Re: [OMPI devel] System V Shared Memory for Open MPI: Request forCommunity Input and Testing

2010-06-10 Thread Paul H. Hargrove



Sylvain Jeaugey wrote:

On Wed, 9 Jun 2010, Jeff Squyres wrote:


On Jun 9, 2010, at 3:26 PM, Samuel K. Gutierrez wrote:


System V shared memory cleanup is a concern only if a process dies in
between shmat and shmctl IPC_RMID.  Shared memory segment cleanup
should happen automagically in most cases, including abnormal process
termination.


Umm... right.  Duh.  I knew that.

Really.

So -- we're good!

Let's open the discussion of making sysv the default on systems that 
support the IPC_RMID behavior (which, AFAIK, is only Linux)...

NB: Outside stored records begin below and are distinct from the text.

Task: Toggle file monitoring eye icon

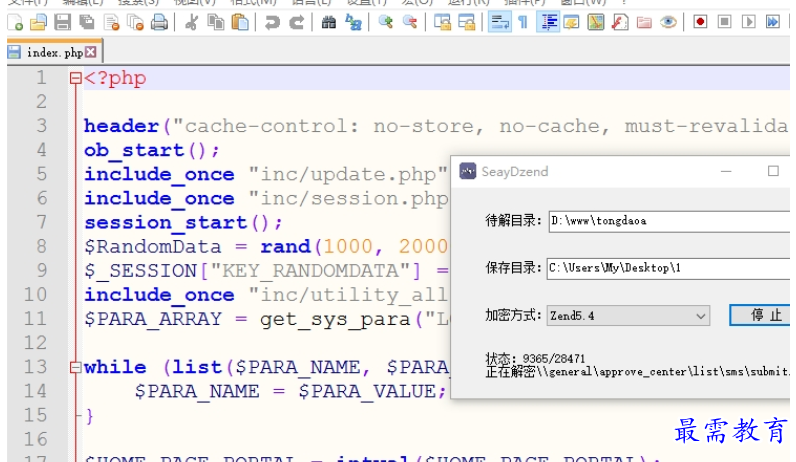Action: [668, 21]
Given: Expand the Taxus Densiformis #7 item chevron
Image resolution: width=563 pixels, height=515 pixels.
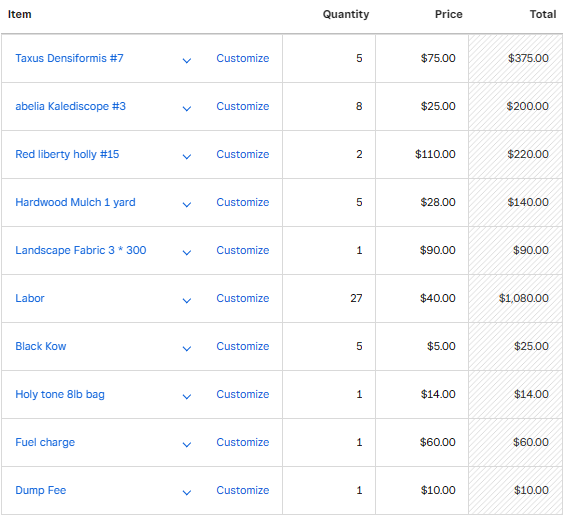Looking at the screenshot, I should (187, 60).
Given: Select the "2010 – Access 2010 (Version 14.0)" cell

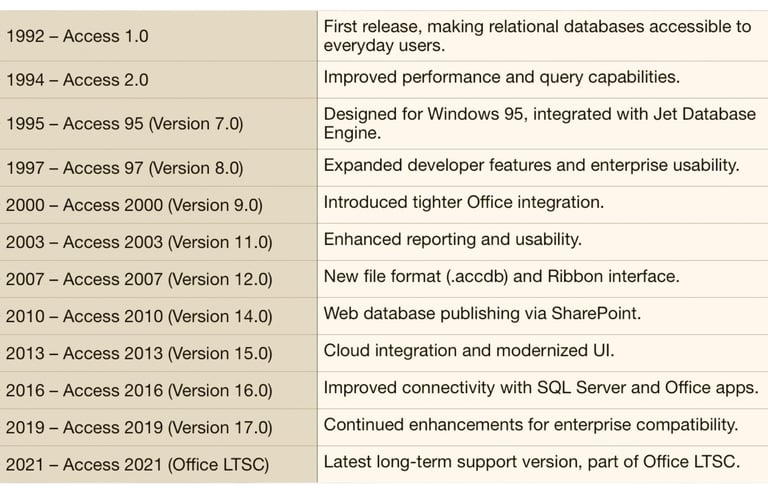Looking at the screenshot, I should (138, 316).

I'm sorry, but I think System V has many disadvantages over mmap.

1. As discussed before, cleaning is not as easy as for a file. It is a 
good thing to remove the shm segment after creation, but since 
problems often happen during shmget/shmat, there's still a high risk 
of letting things behind.


2. There are limits in the kernel you need to grow (kernel.shmall, 
kernel.shmmax). On most linux distribution, shmmax is 32MB, which does 
not permit the sysv mechanism to work. Mmapped files are unlimited.


3. Each shm segment is identified by a 32 bit integer. This namespace 
is small (and non-intuitive, as opposed to a file name), and the 
probability for a collision is not null, especially when you start 
creating multiple shared memory segments (for collectives, one-sided 
operations, ...).


So, I'm a bit reluctant to work with System V mechanisms again. I 
don't think there is a *real* reason for System V to be faster than 
mmap, since it should just be memory. I'd rather find out why mmap is 
slower.


Sylvain
___
devel mailing list
de...@open-mpi.org
http://www.open-mpi.org/mailman/listinfo.cgi/devel


One should not ignore the option of POSIX shared memory: shm_open() and 
shm_unlink().  When present this mechanism usually does not suffer from 
the small (eg 32MB) limits of SysV, and uses a "filename" (in an 
abstract namespace) which can portably be up 14 characters in length.  
Because shm_unlink() may be called as soon as the final process has done 
its shm_open() one can get approximately the safety of the IPC_RMID 
mechanism, but w/o being restricted to Linux.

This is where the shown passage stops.